Я попыталась как-то упорядочить полученные сведения.

— Убитый вообще-то должен был утверждать, что мошенничества уже долгое время не получаются, — сказала я задумчиво и не очень уверенно. — Может, он покаялся — они любят каяться — и обещал в будущем какие-то крупные прибыли? Отыграется, дескать. Он был посредником, связником, информатором… А-а-а! Они могли его подозревать в том, что он даёт им ложную информацию, заставляет ставить на посредственных лошадей, а сам ставит на других, хороших, пользуясь тем, что деньги, поставленные его хозяевами, повышают выплату. Что он обманывает мафию. Правда, у букмекеров это никакого влияния на выигрыш не оказывает… Но такое обвинение было бы самым тяжёлым, за это действительно могли убить. При случае это могло бы стать хорошим предостережением для его преемника: будешь темнить — с жизнью расстанешься. Вишняк должен гораздо больше на эту тему знать.

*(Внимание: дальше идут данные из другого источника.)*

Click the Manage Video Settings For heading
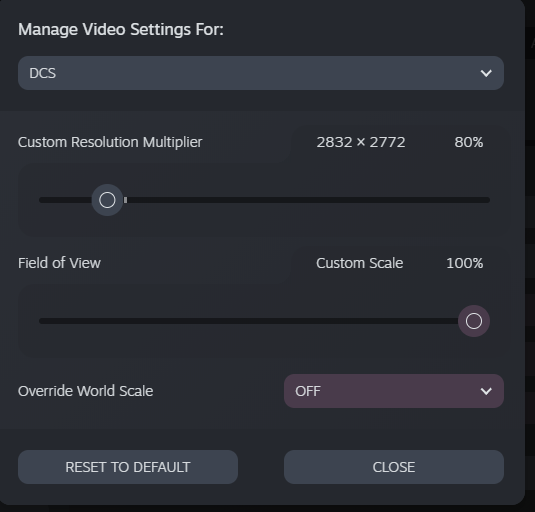 click(121, 29)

— Наверняка знает, но он ужасно волновался, только то и удалось из него вырвать, что я тебе сейчас пересказал. Потом он пришёл в себя и отрёкся от всех показаний. Они, дескать, не устраивают никаких фортелей с лошадьми, не берут никаких денег. Это он сам считал, что у Гельвеции нет шансов, и таким своим мнением просто поделился с жертвой. О лошадях разговаривать можно, никаким законом это не запрещается. Не его дело, на что всякие разные типы будут ставить. Все вернулось в исходную точку.

— Но по дороге наследило, — насмешливо буркнула я. — Ну хорошо, подозрения подозрениями, но покойник действительно дурил мафию?

— Этого никто не знает. Между нами говоря, в их личные дела не очень-то вникают. Наверное, это не он, он слишком трусил, как считает Вишняк.

— А убийцу вы уже нашли?

— Пока нет, но найдём, проблем тут нет. Они немного перегнули палку, позволяют себе больше разумного, а на самом деле только убийство и незаконное владение огнестрельным оружием даёт возможность их задержать. Парочку мы уже поймали, как ты знаешь. С ними главная проблема в том, что немыслимо доказать, кто из них стрелял в кассира, а кто в председателя попечительского совета. В каждом конкретном случае был один выстрел, одна пуля, так что и преступник должен быть один, ты сама это понимаешь. Гжесь для нас стал бесценным, благодаря Монике он уже вошёл в эту среду и на него не падают никакие подозрения. Он весьма талантливо симулирует алчность и вот-вот узнает закулисную сторону мафиозного бизнеса. Не проявляй к нему никакого интереса и не дай тебе Бог его чем-нибудь выдать!